La naissance du premier enfant est fréquemment identifiée comme un tournant biographique. Cependant, cet événement acquiert une charge biographique qui diffère selon la personne qui le définit et la place qu’elle lui accorde dans sa reconstitution biographique. Quant à l’arrivée en prison, elle constituerait une rupture dans les parcours de vie. Au regard du vécu des pères détenus, cette perception des événements semble moins univoque et plus complexe. En retraçant deux dimensions spatio-temporelles, l’histoire passée à l’extérieur à travers l’entrée dans la parentalité et le présent de l’incarcération, j’ai cherché à définir la trajectoire parentale d’un type de père en prison que j’ai nommé « marginale ». Plusieurs questions émergent : existe-t-il un tournant entre la situation précarcérale et le moment de l’incarcération ? L’incarcération peut-elle être envisagée comme un incident biographique pour les pères détenus ? Dès lors, les pratiques parentales de ces derniers s’en trouvent-elles bouleversées ? Mon développement s’appuiera sur des entretiens répétés menés auprès de trente et un détenus rencontrés dans deux maisons d’arrêt et deux centres de détention. Cet article rendra compte de trajectoires conjugales, parentales et sociales heurtées. L’entrée dans la paternité est peu préparée et survient alors qu’ils sont pleinement investis dans leur carrière délictueuse. Quant à l’incarcération, elle survient à la fois comme une fatalité et un rite de passage. La paternité semble alors secondaire et dépend surtout de la médiation de la mère.

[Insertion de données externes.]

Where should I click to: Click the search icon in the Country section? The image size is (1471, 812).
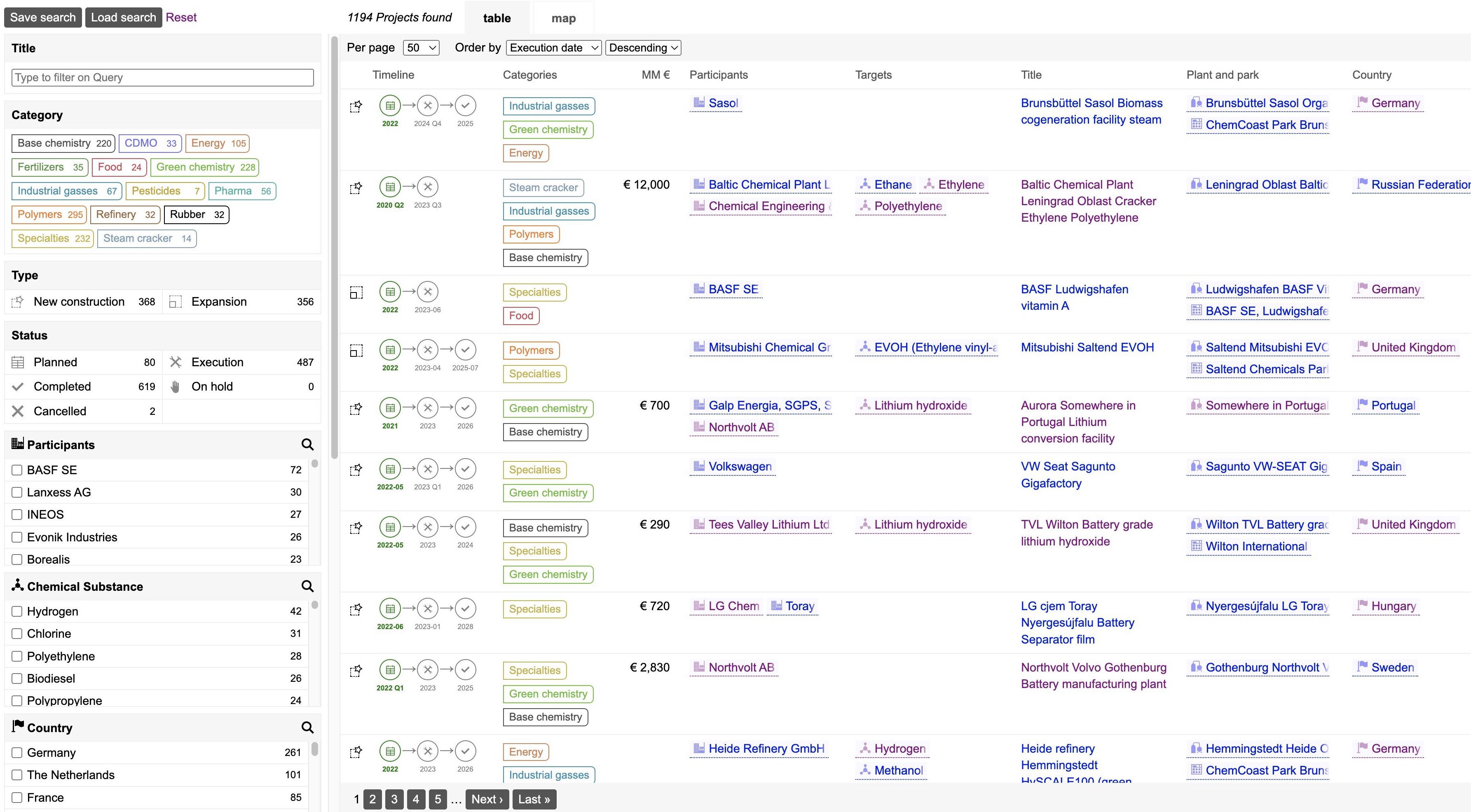308,727
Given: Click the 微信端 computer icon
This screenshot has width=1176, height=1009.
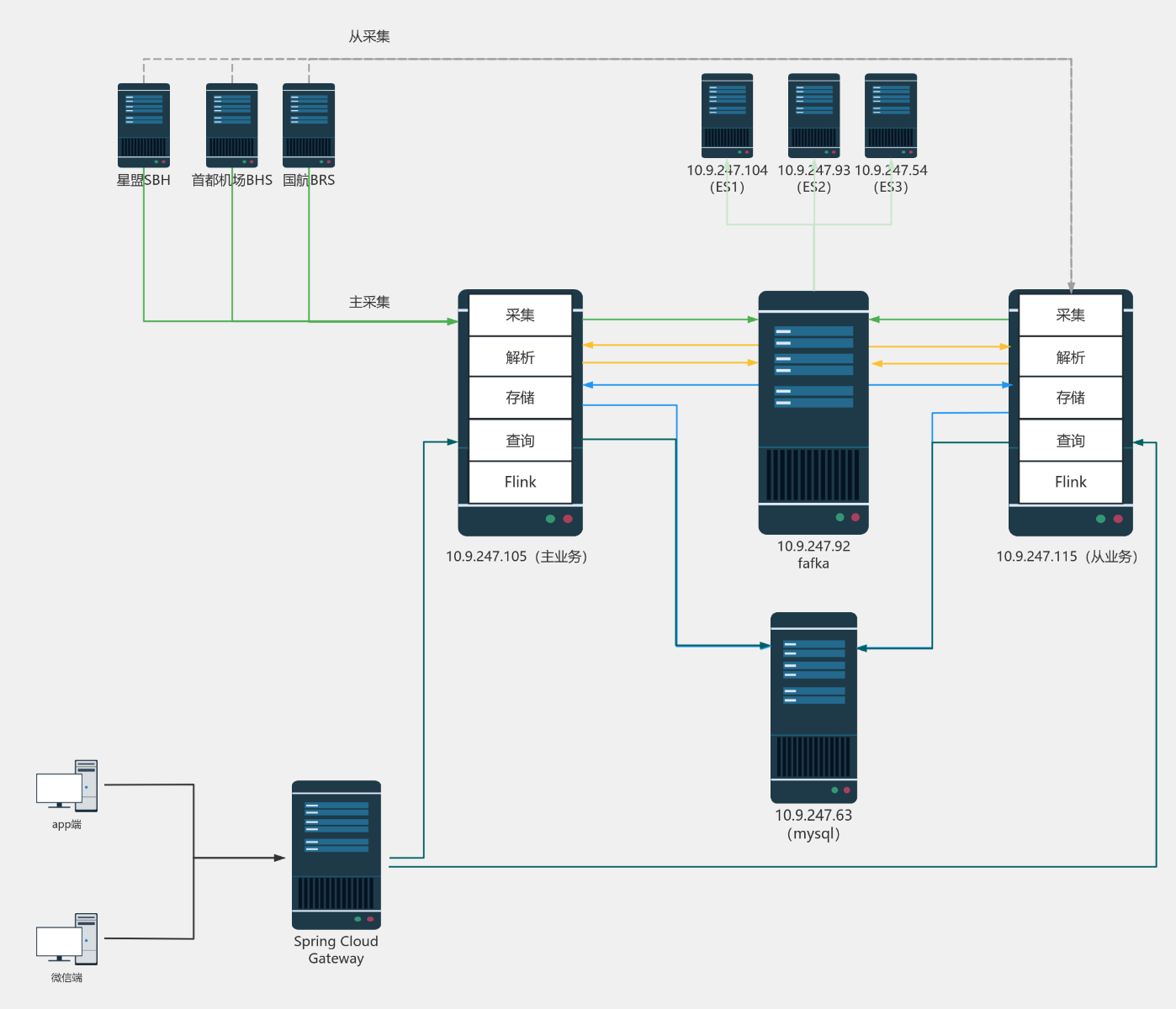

Does Paternity End at the Prison Gates?
The birth of the first child is often seen as a biographical turning point. But the intensity of the event differs according to the person defining it and the place they attribute to it in their biographical construction. Imprisonment stands as a disruption in life histories. Seen from the eyes of inmate fathers, this perception of events appears less unequivocal and more complex. Focusing on two space-time dimensions – the past spent outside through the accession to parenthood and the present spent in prison – I have sought to identify the parental trajectory of a type of father in prison who I refer to as “marginal”. Several key questions emerge. Is there a turning point between the pre-imprisonment situation and the moment of imprisonment? Can imprisonment be seen as a biographical incident for imprisoned fathers? Are the parenting practices of the latter disrupted by incarceration? In response, my work is based on repeated interviews with 31 inmates in two prisons and two detention centres. The findings show disrupted conjugal, parental and social trajectories. The individuals in question prepare only minimally for parenthood and become parents at a time when they are deeply involved in criminal activity. When imprisoned – an event seen as both an inevitability and rite of passage – paternity becomes secondary and depends above all on the mediation of the mother.